Naoya dejó la pizza sobre la mesa y hundió el puño en el estómago de su hermano menor. Toji se dobló en dos, jadeando hilos de saliva.

—Esto es por lo de anoche —gruñó, pateando al chico, que se apoyó sobre la mesa patéticamente. Lo agarró de la ropa y tiró de él, poniéndolo recto. Le cruzó el rostro de una sonora bofetada. Su mano ardió —. Y esto por la ceniza en mi cama. 

Toji se quedó quieto, jadeando. Tragó saliva, intentando recomponer una expresión neutra, marcas de dedos manchaban su mejilla. Miró al suelo, respirando por la boca, su pecho subiendo y bajando. 

Naoya lo soltó y le dio la espalda. Abrió la nevera, sacando una botella de agua y tomando un largo trago. 

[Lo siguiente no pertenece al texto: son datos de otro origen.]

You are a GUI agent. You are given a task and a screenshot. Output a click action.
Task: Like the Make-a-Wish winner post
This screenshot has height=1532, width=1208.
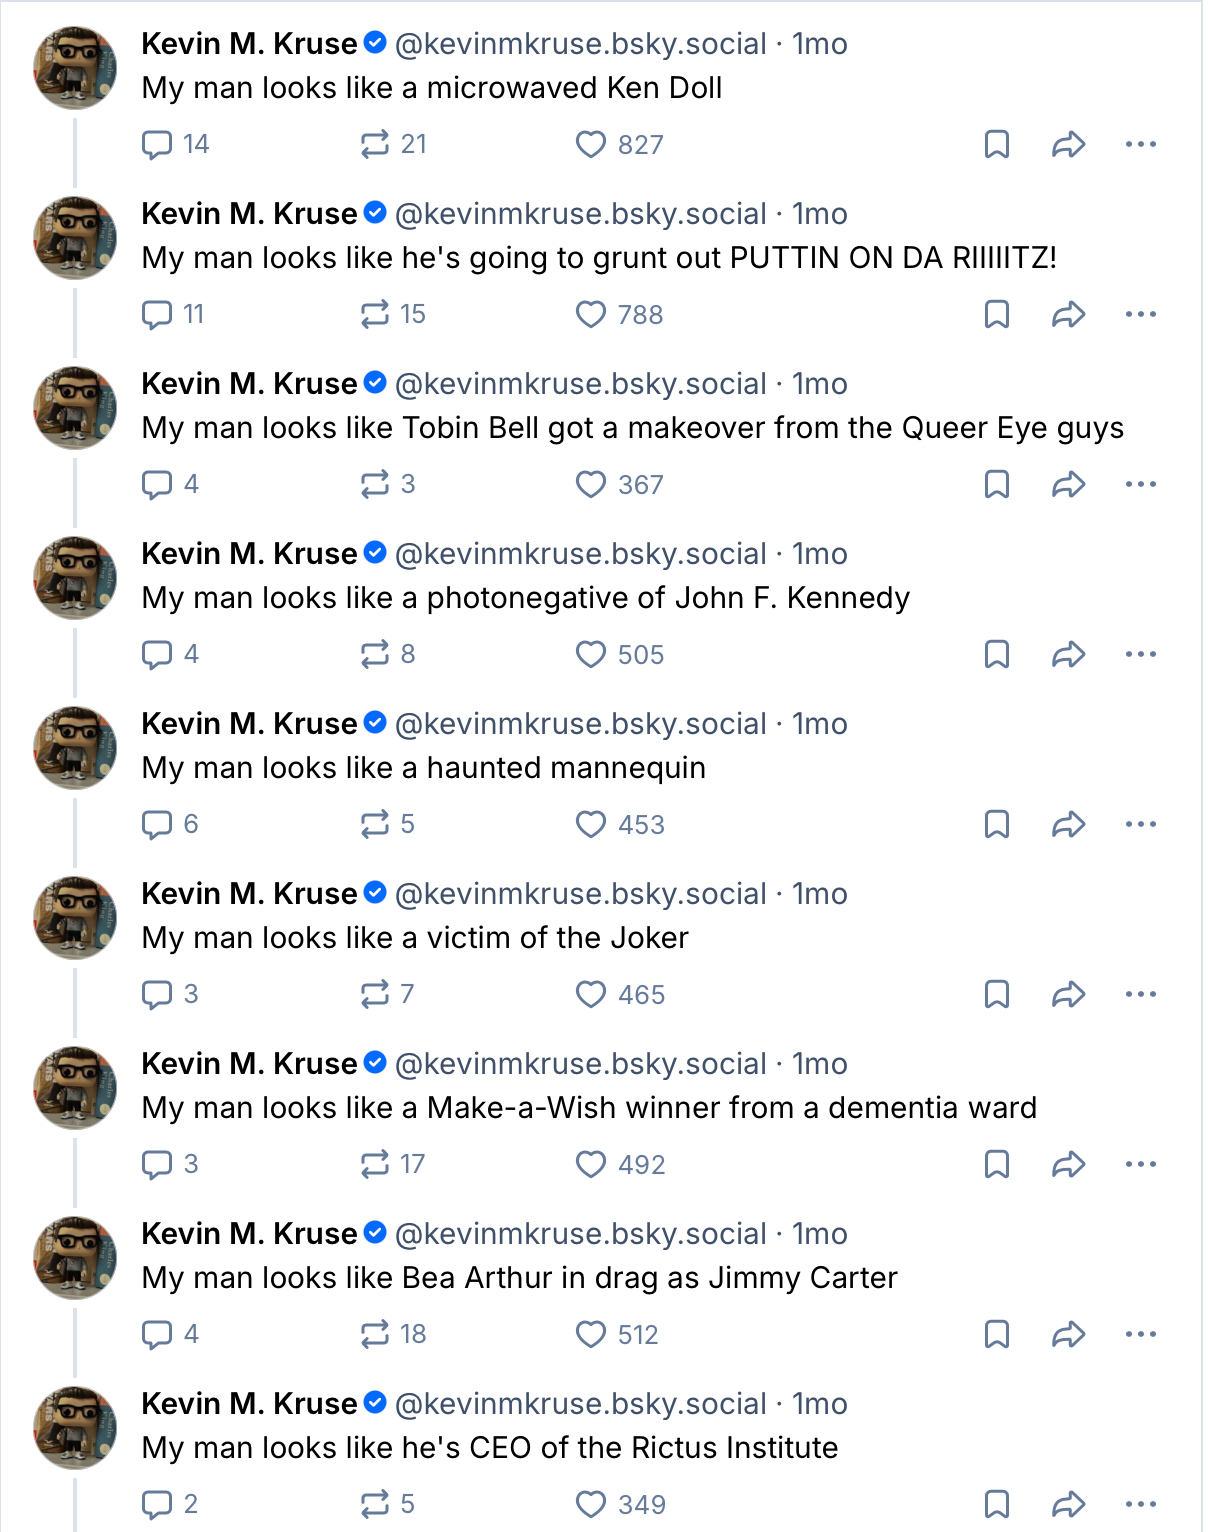coord(591,1165)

Tenían el mismo rostro curtido, la misma mirada apagada, aunque no se parecían en exceso. Toji no se sorprendería si alguien le anunciara que eran medio hermanos, o algo parecido. Naoya no era corpulento, tampoco demasiado alto; tenía las orejas repletas de piercings negros y sus ojos castaño claro solían reflejar una profunda arrogancia cuando peleaba. 

—Me encontré con ese chico en el metro —anunció el mayor, como si lo anterior no hubiera ocurrido —. ¿Sigues estando con él?

—Sí —Toji se frotó la mejilla, mirándose disimuladamente en el reflejo de la ventana. Se le habían saltado lágrimas en los ojos. Parpadeó varias veces para apartarlas, sin moverse un solo centímetro. 

—Oh —Naoya cerró la nevera con un golpe seco —. Ha crecido mucho desde la última vez que lo vi.

—Supongo.

Metió las manos en los bolsillos, sintiendo un nudo de náusea en la garganta. Naoya acarició su cabello, haciéndolo a un lado con suavidad. Toji permaneció ahí, esperando a que cortara la pizza.

Dos vacíos no podían crear una luz. Se tratara de quien se tratara.